During the visit, Caroline assumes a role of a child again. She falls into the similar, if not the same, dynamics that she knew as a girl. At the same time, both Tony and Miche are becoming more like children in their attempts to grasp and hold onto their lives. They pout and yell, all while they’re dealing with physical frailties. Is this the end, they wonder? Can we begin again but, if we do, what would this beginning look like? Have we accomplished what we set out to do? What if our accomplishments can’t be measured, and those that can, have nothing to do with relationships that we’ve cultivated or neglected?
This is one of Bogarde’s most humanistic roles. Stripped of any implied politics, ideology, or perversions that we saw in many of his previous films, Bogarde inhabits the role of a regretful father that reveal an actor capable of metaphysical depths. As if enacting what we might call “an actor’s kenosis,” Bogarde empties himself of the Self, and becomes a man—Tony—who delights in life. However, life’s delights are often punctured by an unbearable burden of being. This was the last time Bogarde emptied his own being for the sake of Art before he died nine years after filming Daddy Nostalgia.

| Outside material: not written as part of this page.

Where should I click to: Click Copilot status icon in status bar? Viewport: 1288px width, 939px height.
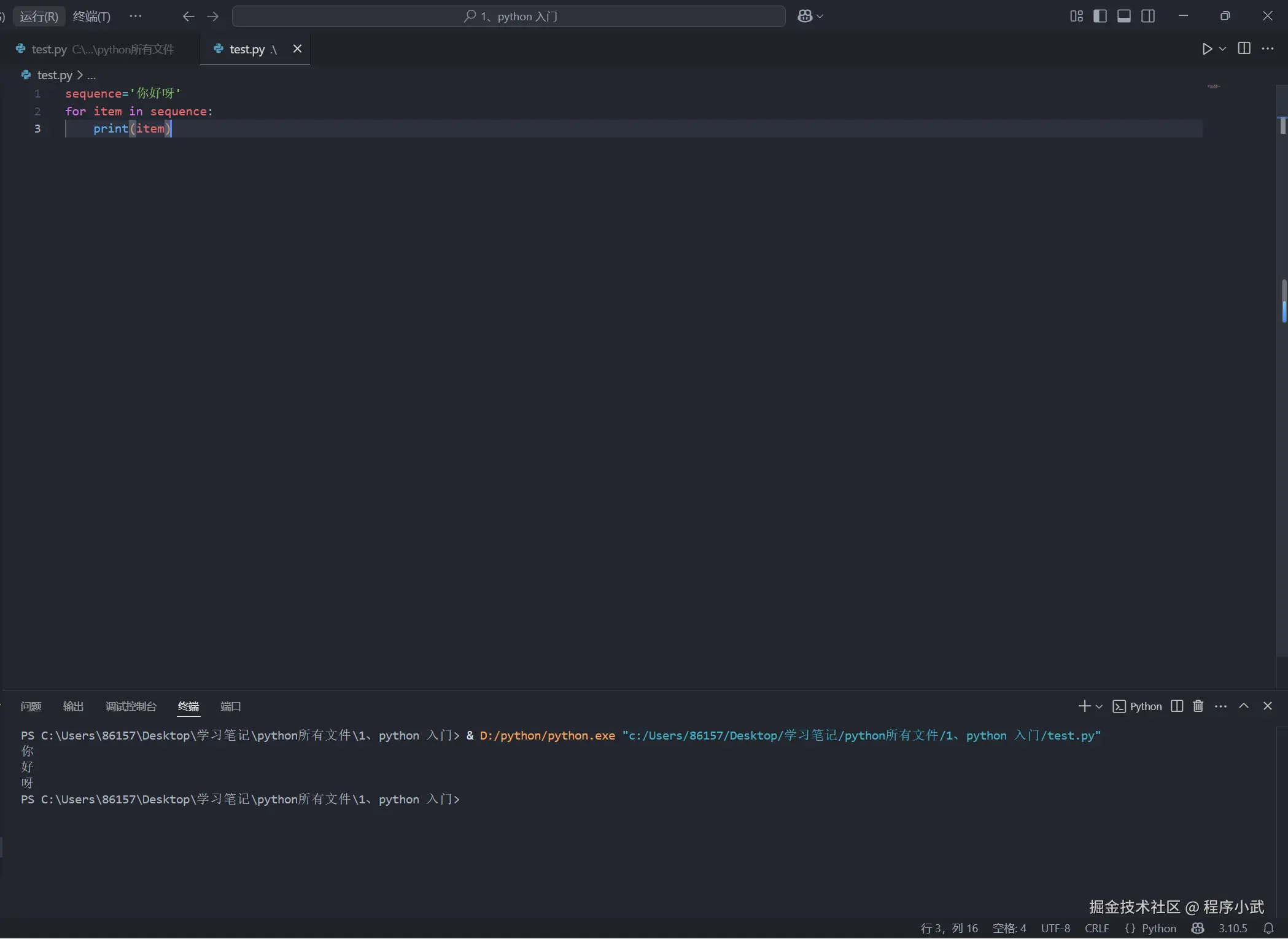click(x=1197, y=929)
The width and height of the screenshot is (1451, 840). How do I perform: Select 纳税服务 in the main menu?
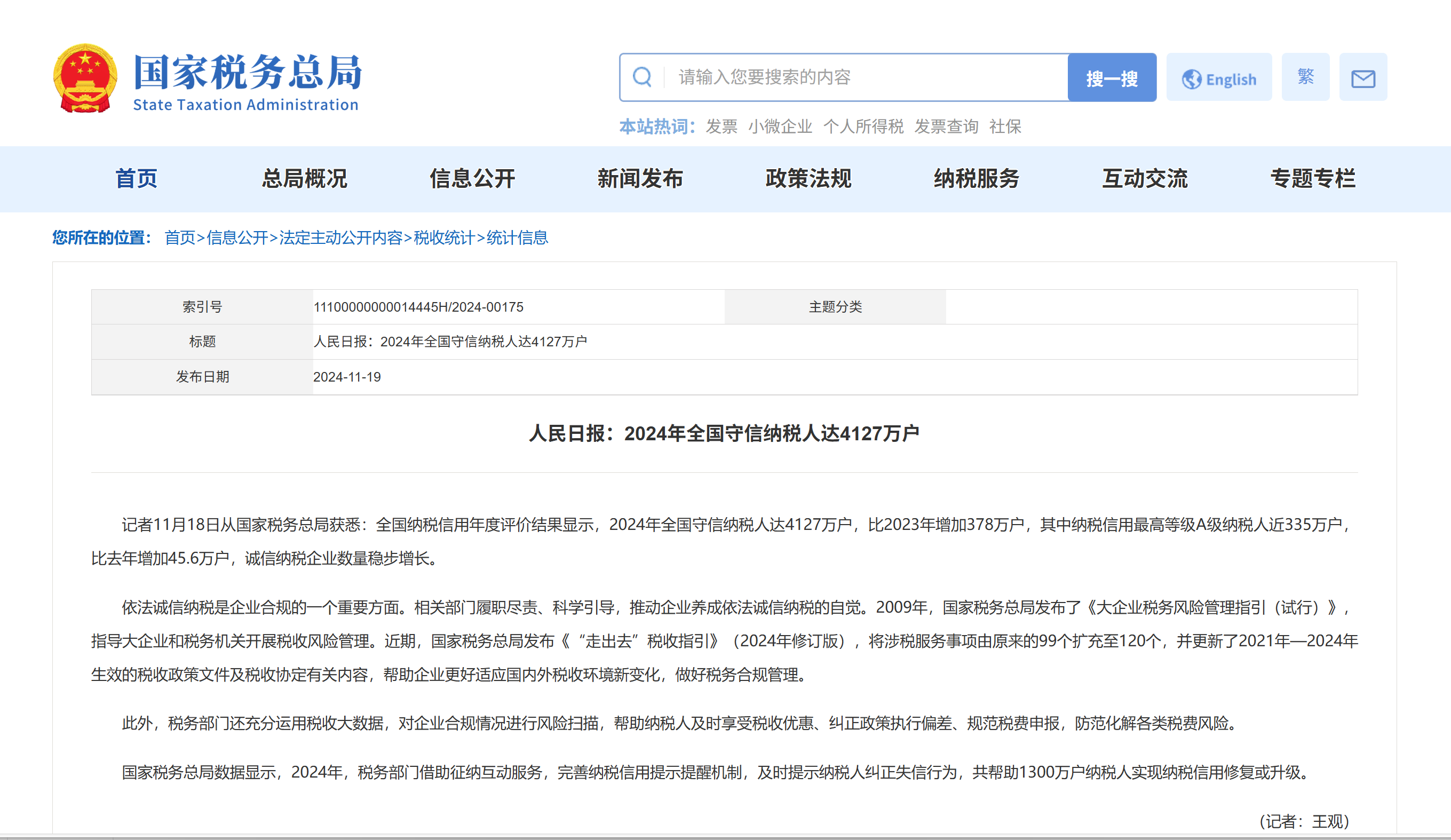pyautogui.click(x=977, y=178)
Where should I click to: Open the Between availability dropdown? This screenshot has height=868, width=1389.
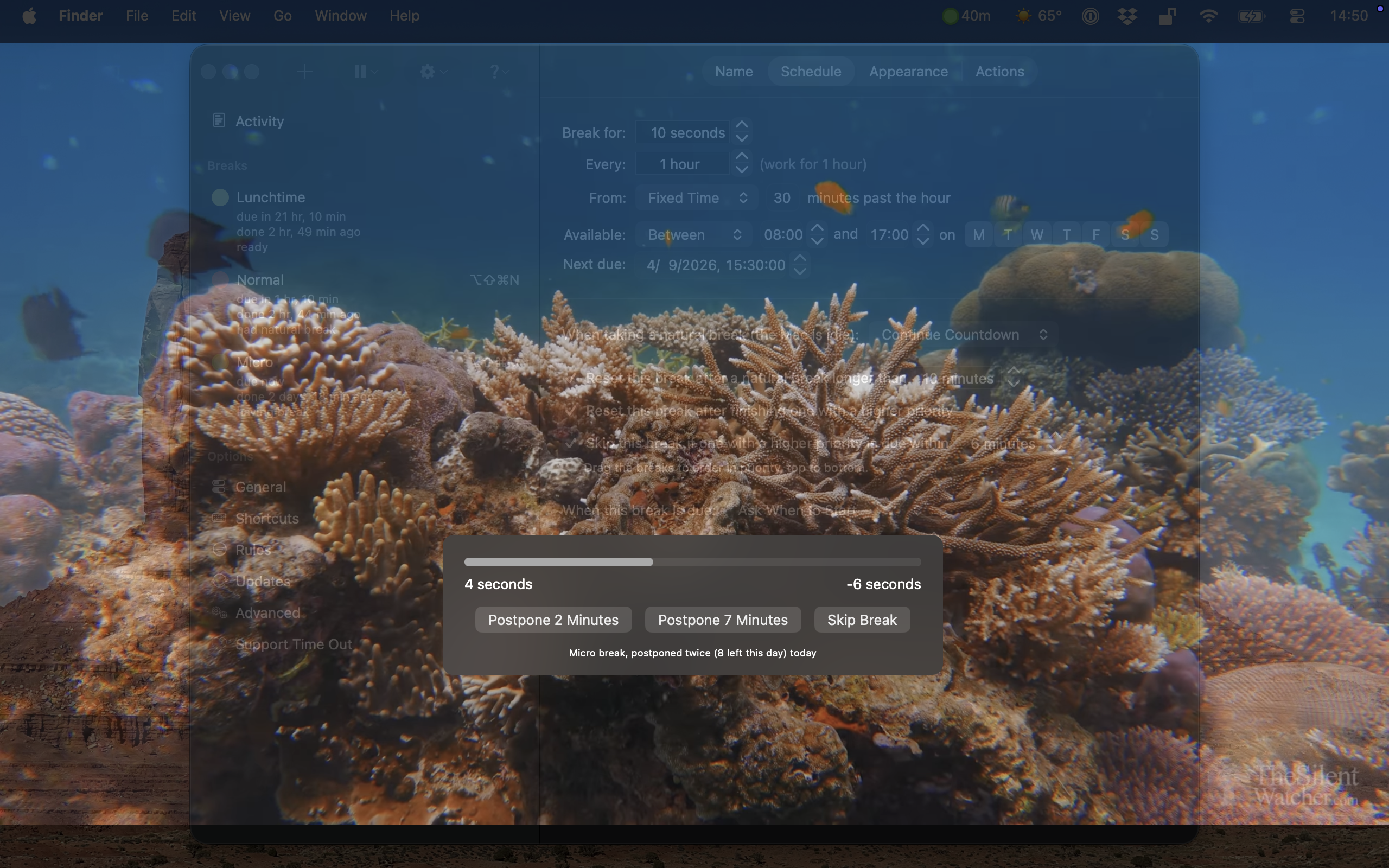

Tavernier’s vision is poetic. The exploration of the relationship between father and daughter, regret and mortality are like the swaying palm trees of the French Riviera, the unsettling wind, and the calmness of the sea that grounds Caroline in the chronological break from the daily existence. Chronological time carries no weight anymore. What matters is one’s being in relation to the past. Caroline’s grasping to keep her personhood alive more so than Tony is fighting his own death. She has identified ontologically with her father and now, on the threshold of her father’s death, she fears that she too will disappear.
We’re all beings who are metaphysically separated from each other, despite the fact that familial relationships are often driven by closeness. Each person must remain his or her own being, but the relationship between a parent and child is inextricably connected. This is the existential dilemma that both Tony and Caroline face. At the end, Tony’s death becomes a bringer of disorientation, which she has been so fervently preparing for, yet mostly quietly avoiding.
She must go back to her parents’ home but the trains from Paris are at a standstill. The workers are on strike, and she’s unable to find another means of transportation. With bags in tow, Caroline wanders around the streets of Paris, lost in sadness and incredulity that death came for her father. All her life, Caroline has sought her father’s love. Now that Tony has died, she wonders whether a small part of her die too. Will she perish existentially or will she become stronger?